Os usuários, por outro lado, são convidados a colaborar de duas maneiras: doando seus próprios livros; e/ou compartilhando fotos dos totens ou dos livros nas redes sociais com as hashtags #metrosp e #achadosnaleitura. O projeto não aceita livros didáticos e de cunho religioso, político ou sexual.

Metrô: Clube de Leitura do Metrô (2019-Atual)

Realizado pela Biblioteca Neli Siqueira, o Clube de Leitura do Metrô tem início em 2019. Em setembro de tal ano pude participar de um de seus encontros, que recebeu três convidados: o professor Waldomiro Vergueiro (ECA-USP), o editor Guilherme Kroll (Balão Editorial) e o historiador Filipe Figueiredo. O livro escolhido era o premiado graphic novel de Art Spiegelman: Maus.

Dezoito pessoas compareceram ao encontro, que aconteceu no espaço da Biblioteca, em volta de uma mesa com lanches, café e chá. A discussão não era pautada por temas cerrados, pelo contrário, a abertura para todos falarem fazia com que os assuntos saltassem rapidamente. Um dos convidados, o professor Waldomiro, havia preparado uma apresentação em slides, mas não chegou a utilizá-la. A proposta era que os convidados começassem com falas panorâmicas sobre perspectivas do contexto e do livro, mas logo a discussão tomou rumo próprio e estilo informal. Em clima descontraído, as pessoas comiam durante a conversa e não havia necessidade de pedir o momento da fala.

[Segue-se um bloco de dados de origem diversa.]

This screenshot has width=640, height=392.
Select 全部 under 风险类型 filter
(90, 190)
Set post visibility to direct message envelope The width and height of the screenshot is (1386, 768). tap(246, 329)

Discorreu-se muito acerca do conteúdo da obra, mas também do formato, da intertextualidade e da realidade atual relacionada à produção. Comentou-se até de canibalismo. Ao final, foram dados informes sobre os próximos encontros e leituras e entregues uma pesquisa de satisfação sobre o Clube e uma lista de presença. Com a pandemia do novo coronavírus em março de 2020, as visitas à Biblioteca cessaram e o Clube foi adaptado para bate-papos digitais. Os encontros passaram a ocorrer em toda última quinta-feira do mês através da plataforma Microsoft Teams e permanecem assim até o presente.

Metrô: Clube do Audiolivro (2021-2022)

O Clube do Audiolivro teve início em maio de 2021 e marcou uma parceria entre a Empresa Tocalivros, o Metrô e a Biblioteca de São Paulo (BSP). A atividade era composta por empréstimo do audiolivro indicado para o encontro e reuniões mensais destinada à discussão entre os leitores. Os encontros eram mediados pela equipe da Associação Paulista de Bibliotecas e Leitura (SP Leituras). As primeiras reuniões foram remotas, mas depois passaram a ser presenciais na BSP. Para ter acesso aos debates e ao empréstimo de audiolivros, é necessário ser sócio da BSP. A inscrição é gratuita, indicada para maiores de 14 anos e tem limite de vagas.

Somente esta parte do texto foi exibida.